I'm open to feedback and suggestions for a different solution; apologies
for the long description.
I've seen a hang on a couple of systems using i915kms, apparently caused
by the following livelock:
1. Thread T1 holds a LinuxKPI spin mutex, which means that it called
local_bh_disable(), which means that it's pinned to the CPU, i.e.,
the scheduler can't migrate it to a different CPU.
2. T1 enters the seqlock-protected section in intel_engin_context_in()
or intel_engine_context_out().
3. T1 is interrupted by a timer interrupt, which schedules a callout
thread T2 on the same CPU. T2 executes rps_timer(), which calls
intel_engine_get_busy_time(), which spins on the seqlock owned by T1.
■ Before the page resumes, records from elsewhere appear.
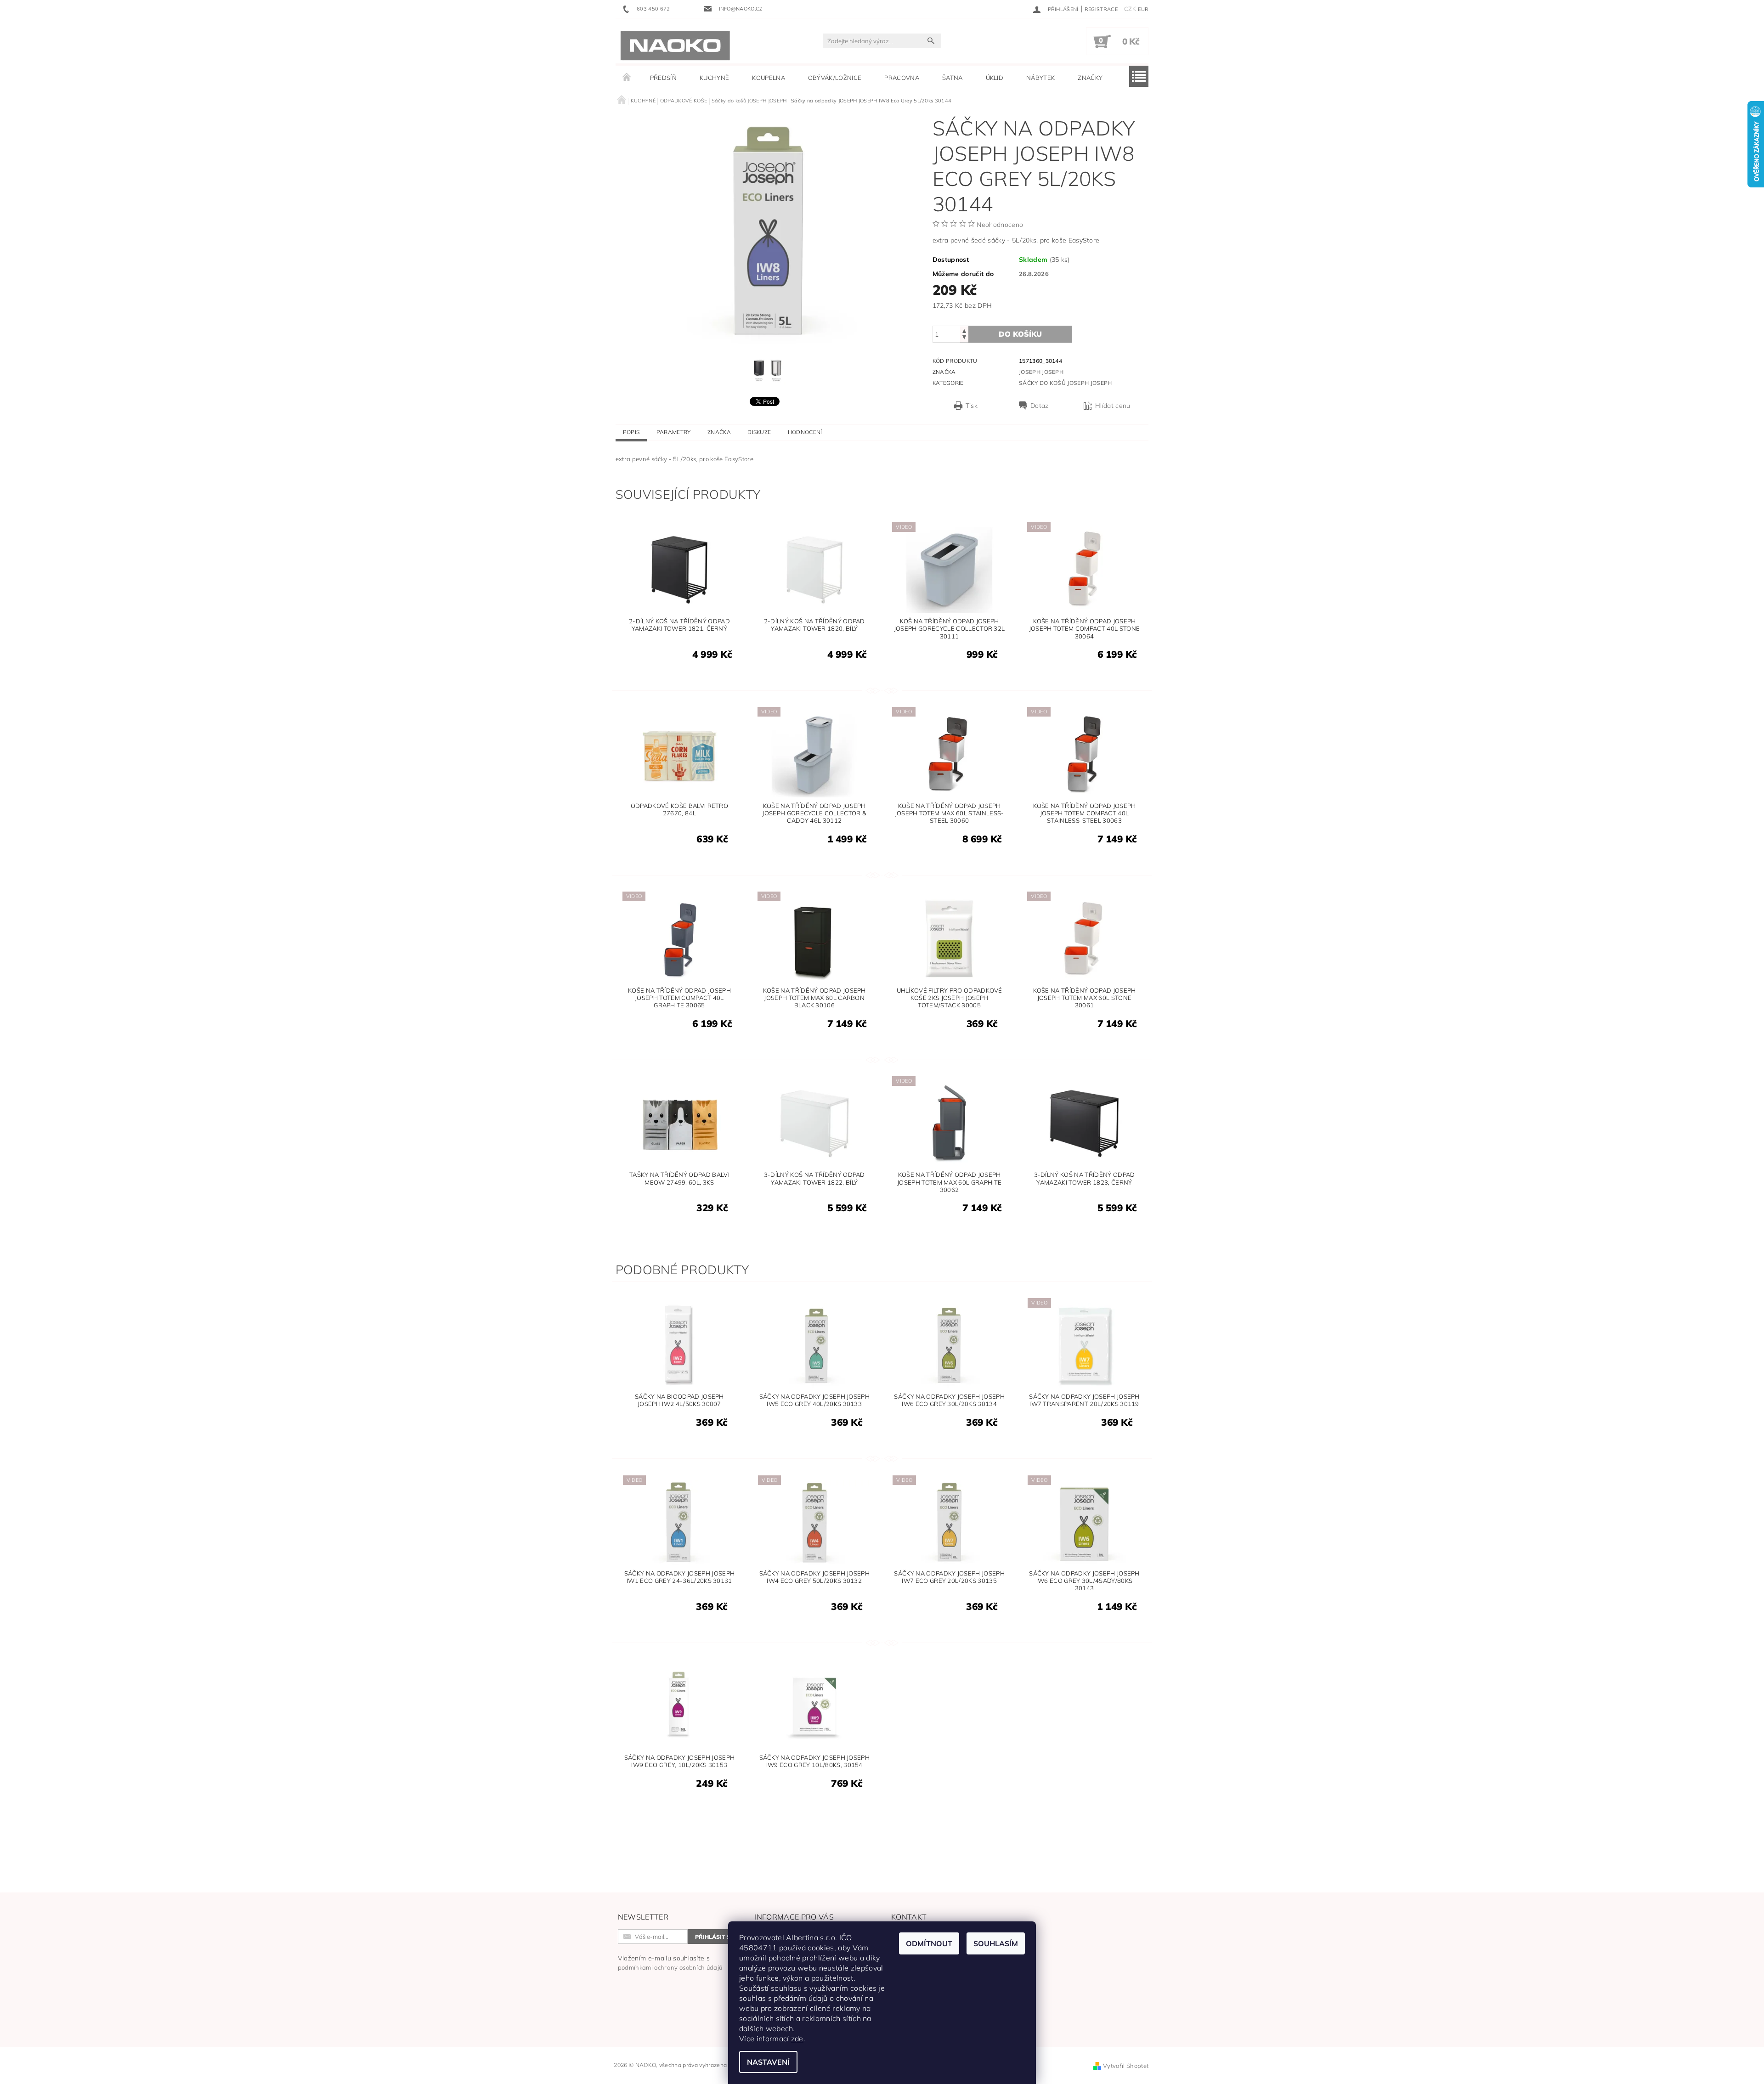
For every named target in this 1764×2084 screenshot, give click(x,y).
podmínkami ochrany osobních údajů (670, 1967)
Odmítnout (929, 1943)
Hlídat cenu (1113, 405)
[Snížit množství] (964, 338)
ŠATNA (952, 77)
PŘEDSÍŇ (663, 77)
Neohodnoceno (1000, 224)
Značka (719, 432)
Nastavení (768, 2062)
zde (797, 2038)
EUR (1143, 9)
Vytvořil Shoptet (1125, 2065)
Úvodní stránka (627, 78)
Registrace (1101, 9)
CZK (1130, 8)
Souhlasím (995, 1943)
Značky (1090, 77)
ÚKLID (995, 77)
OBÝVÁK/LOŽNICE (834, 77)
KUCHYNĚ (714, 77)
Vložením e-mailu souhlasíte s (670, 1962)
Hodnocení (805, 432)
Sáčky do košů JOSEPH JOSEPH (1065, 382)
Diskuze (759, 432)
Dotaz (1039, 405)
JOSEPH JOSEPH (1041, 371)
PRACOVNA (901, 77)
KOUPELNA (768, 77)
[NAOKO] (675, 45)
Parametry (673, 432)
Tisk (972, 405)
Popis (631, 432)
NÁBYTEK (1040, 77)
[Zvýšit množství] (964, 330)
4. T1 never runs since it can't be migrated to another CPU, has a
lower scheduling priority than T2, and there is no priority
propagation mechanism which allows T2 to avoid starving T1.
On Linux the problem doesn't happen since write_seqlock_irqsave()
disables interrupts. In general LinuxKPI does not implement the same
irq/irqsave semantics: FreeBSD executes very little code in hard
interrupt context, so LinuxKPI drivers tend to follow the FreeBSD model
and execute interrupt handlers in threaded contexts. That is, most KPIs
do not disable interrupts even where Linux does.
So what can we do? local_bh_disable() doesn't actually disable tasklets
and softirq handlers, so its implementation seems wrong and maybe we can
just make it a no-op. Then T1 could be scheduled on another CPU. But
on Linux, local_bh_disable() disables preemption, so consumers might
assume that it provides consistent access to per-CPU data structures,
and we may well be on a system with a single CPU, especially now that
some folks are working on GVT-d.
The solution here is to enter a critical section when
write_seqlock_irqsave() is called. Then the write seqlock holder will
never be preempted. This won't work if something ever tries to acquire
a spin lock in a write_seqlock section, but no existing consumers do.
An alternative may be to have the reader yield the CPU if it fails too
many times, but Linux doesn't (need to) do this, nor does our native
seqlock implementation, so it feels too hacky.